═══ SEZIONE DI TESTO ═══
Quando ci sentiamo giù di morale e siamo molto tristi, il nostro cervello
reagisce, chiedendo al corpo la serotonina. Il modo più semplice e
veloce per ottenerla è mangiando dolci. Ecco quindi perché abbiamo
scelto di associare il bonèt piemontese al profondo senso di tristezza
“assorbito” da questo libro scritto da Natalia Ginzburg in un momento
dolorosissimo della sua vita, subito dopo l’assassinio da parte dei
nazisti del marito Leone Ginzburg, grande letterato, antifascista, ebreo,
animatore della nascente casa editrice Einaudi.
Aneddoto
Le origini di questo dolce risalgono ai banchetti del XIII secolo.
Dopo averne apprezzata la bontà, da golosa quale sono, ed essermi
procurata la ricetta, la mia curiosità mi ha spinto a informarmi
sull’origine del nome bonèt. Ho scoperto che deriva dalla forma dello
stampo in rame in cui veniva anticamente cotto; questo veniva
chiamato appunto bonèt ëd cusina, cioè cappello da cucina, insomma
berretto del cuoco. È così che questo squisito dolce è entrato nel mio
cuore e nel mio ricettario personale.
═══
COMPITO ASSEGNATO 1:
Rispondi in base al testo sul bonèt:
(a) Che cosa chiede il cervello al corpo quando siamo molto tristi?
(b) A quale epoca risalgono le origini di questo dolce?
(c) Con quale nome veniva chiamato lo stampo in rame in cui il dolce era cotto anticamente?
COMPITO ASSEGNATO 2:
Modifica il testo sul bonèt riscrivendo il passo che inizia con le parole "Quando ci sentiamo" e termina dopo "del XIII secolo.". Sostituisci "serotonina" con "endorfina".
═══ RECORD DI DATI ═══
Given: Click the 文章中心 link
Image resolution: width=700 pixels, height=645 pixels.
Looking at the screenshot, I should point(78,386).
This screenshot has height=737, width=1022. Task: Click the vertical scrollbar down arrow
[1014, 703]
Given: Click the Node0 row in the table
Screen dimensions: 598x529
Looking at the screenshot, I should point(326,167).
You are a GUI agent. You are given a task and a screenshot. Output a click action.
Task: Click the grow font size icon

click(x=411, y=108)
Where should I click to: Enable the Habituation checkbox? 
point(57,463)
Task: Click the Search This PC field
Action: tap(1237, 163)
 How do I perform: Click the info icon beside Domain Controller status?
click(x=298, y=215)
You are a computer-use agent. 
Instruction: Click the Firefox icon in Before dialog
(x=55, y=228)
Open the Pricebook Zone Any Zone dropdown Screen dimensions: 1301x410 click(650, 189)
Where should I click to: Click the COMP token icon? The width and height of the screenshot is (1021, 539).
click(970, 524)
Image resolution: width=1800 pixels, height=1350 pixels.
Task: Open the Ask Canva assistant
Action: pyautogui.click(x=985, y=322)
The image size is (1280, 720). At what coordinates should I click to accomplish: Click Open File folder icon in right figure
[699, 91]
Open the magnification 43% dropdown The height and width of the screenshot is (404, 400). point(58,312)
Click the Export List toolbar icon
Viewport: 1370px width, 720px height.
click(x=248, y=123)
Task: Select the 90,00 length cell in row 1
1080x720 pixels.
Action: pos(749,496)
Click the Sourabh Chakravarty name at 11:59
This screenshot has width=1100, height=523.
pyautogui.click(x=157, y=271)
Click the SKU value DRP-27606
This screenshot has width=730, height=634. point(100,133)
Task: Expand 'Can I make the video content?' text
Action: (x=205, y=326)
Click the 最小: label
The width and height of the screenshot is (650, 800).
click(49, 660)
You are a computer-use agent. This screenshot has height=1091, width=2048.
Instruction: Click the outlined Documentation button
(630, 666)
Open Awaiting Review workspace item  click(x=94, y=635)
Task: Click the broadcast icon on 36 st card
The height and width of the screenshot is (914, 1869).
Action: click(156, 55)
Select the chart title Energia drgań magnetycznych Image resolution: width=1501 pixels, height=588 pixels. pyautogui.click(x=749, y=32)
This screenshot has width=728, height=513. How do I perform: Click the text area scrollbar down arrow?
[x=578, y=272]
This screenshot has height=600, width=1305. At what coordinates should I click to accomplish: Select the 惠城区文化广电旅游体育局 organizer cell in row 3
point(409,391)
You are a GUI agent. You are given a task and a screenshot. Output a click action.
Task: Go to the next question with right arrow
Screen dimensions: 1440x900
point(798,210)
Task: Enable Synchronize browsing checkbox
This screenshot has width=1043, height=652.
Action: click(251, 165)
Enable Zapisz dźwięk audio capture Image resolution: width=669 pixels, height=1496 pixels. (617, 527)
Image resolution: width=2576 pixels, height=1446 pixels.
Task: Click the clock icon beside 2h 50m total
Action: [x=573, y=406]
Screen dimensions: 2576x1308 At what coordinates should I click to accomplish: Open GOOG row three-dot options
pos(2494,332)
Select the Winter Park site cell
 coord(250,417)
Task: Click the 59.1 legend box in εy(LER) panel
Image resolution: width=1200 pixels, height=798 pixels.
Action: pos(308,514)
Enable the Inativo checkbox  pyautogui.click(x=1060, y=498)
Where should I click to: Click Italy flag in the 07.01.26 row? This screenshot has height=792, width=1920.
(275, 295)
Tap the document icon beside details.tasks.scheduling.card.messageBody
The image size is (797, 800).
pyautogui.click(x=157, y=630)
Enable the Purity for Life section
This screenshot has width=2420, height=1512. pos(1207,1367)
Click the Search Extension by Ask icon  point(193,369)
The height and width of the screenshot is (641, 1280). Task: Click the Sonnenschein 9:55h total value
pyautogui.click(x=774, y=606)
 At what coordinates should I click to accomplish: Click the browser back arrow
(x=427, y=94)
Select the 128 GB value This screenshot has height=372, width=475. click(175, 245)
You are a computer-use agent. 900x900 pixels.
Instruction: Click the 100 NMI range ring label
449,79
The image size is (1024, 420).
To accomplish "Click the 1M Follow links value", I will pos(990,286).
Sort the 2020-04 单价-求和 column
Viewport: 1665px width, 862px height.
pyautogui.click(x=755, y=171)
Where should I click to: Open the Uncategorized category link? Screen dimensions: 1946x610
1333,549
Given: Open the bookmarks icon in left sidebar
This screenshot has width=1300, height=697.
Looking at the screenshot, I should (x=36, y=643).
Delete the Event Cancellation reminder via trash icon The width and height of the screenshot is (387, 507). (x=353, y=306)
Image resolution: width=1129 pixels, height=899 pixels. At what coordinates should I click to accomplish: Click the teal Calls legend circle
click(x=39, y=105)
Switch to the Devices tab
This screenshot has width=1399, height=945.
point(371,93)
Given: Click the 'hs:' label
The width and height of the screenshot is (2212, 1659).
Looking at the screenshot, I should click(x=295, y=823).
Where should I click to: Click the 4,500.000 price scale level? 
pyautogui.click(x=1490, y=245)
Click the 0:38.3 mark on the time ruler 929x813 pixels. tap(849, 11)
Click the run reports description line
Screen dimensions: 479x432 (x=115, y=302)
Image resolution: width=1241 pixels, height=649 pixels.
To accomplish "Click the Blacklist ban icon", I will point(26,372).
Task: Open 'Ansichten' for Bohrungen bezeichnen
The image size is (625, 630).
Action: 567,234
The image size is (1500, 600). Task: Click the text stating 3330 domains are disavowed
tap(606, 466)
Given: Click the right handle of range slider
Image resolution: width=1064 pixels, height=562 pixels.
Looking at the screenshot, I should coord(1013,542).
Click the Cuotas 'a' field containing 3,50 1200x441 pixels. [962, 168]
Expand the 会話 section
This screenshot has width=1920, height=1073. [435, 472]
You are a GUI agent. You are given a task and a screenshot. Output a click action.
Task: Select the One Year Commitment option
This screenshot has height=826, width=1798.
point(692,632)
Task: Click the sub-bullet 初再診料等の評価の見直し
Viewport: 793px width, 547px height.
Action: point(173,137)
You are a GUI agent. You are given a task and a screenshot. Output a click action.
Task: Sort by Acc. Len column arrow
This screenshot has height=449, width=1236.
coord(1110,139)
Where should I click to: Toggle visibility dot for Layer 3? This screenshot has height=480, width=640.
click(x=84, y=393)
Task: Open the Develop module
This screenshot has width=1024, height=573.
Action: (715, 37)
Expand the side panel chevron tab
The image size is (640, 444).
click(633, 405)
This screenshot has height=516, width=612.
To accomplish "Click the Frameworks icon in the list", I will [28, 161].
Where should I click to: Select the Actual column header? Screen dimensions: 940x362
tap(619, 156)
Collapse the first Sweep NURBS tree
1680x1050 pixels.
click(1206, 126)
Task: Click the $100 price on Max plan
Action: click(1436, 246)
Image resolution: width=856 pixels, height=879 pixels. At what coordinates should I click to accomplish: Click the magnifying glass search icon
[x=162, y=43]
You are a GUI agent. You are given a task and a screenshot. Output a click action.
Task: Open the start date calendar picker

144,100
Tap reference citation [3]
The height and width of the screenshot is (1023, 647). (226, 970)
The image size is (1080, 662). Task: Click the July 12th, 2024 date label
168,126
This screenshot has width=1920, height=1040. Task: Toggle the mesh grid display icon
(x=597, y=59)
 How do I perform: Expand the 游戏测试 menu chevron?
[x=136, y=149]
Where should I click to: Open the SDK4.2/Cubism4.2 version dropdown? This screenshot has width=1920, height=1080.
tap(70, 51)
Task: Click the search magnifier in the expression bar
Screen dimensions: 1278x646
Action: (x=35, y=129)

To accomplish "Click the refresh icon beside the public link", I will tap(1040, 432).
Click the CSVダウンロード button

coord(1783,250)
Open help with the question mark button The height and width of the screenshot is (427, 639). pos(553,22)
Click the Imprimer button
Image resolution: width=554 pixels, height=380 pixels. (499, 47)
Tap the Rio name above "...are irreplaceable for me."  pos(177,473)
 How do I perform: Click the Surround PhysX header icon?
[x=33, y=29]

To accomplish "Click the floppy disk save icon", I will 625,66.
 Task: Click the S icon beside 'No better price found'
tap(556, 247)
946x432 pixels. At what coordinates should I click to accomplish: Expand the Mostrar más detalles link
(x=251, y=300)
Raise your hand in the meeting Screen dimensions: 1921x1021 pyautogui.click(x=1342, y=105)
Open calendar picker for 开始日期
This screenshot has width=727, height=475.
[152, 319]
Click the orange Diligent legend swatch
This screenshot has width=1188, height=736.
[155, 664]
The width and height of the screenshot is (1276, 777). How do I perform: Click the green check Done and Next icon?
═══
RISPOSTA SVOLTA 1:
(a) La serotonina.
(b) Ai banchetti del XIII secolo.
(c) Bonèt ëd cusina, cioè cappello da cucina.

RISPOSTA SVOLTA 2:
Quando ci sentiamo giù di morale e siamo molto tristi, il nostro cervello
reagisce, chiedendo al corpo la endorfina. Il modo più semplice e
veloce per ottenerla è mangiando dolci. Ecco quindi perché abbiamo
scelto di associare il bonèt piemontese al profondo senso di tristezza
“assorbito” da questo libro scritto da Natalia Ginzburg in un momento
dolorosissimo della sua vita, subito dopo l’assassinio da parte dei
nazisti del marito Leone Ginzburg, grande letterato, antifascista, ebreo,
animatore della nascente casa editrice Einaudi.
Aneddoto
Le origini di questo dolce risalgono ai banchetti del XIII secolo.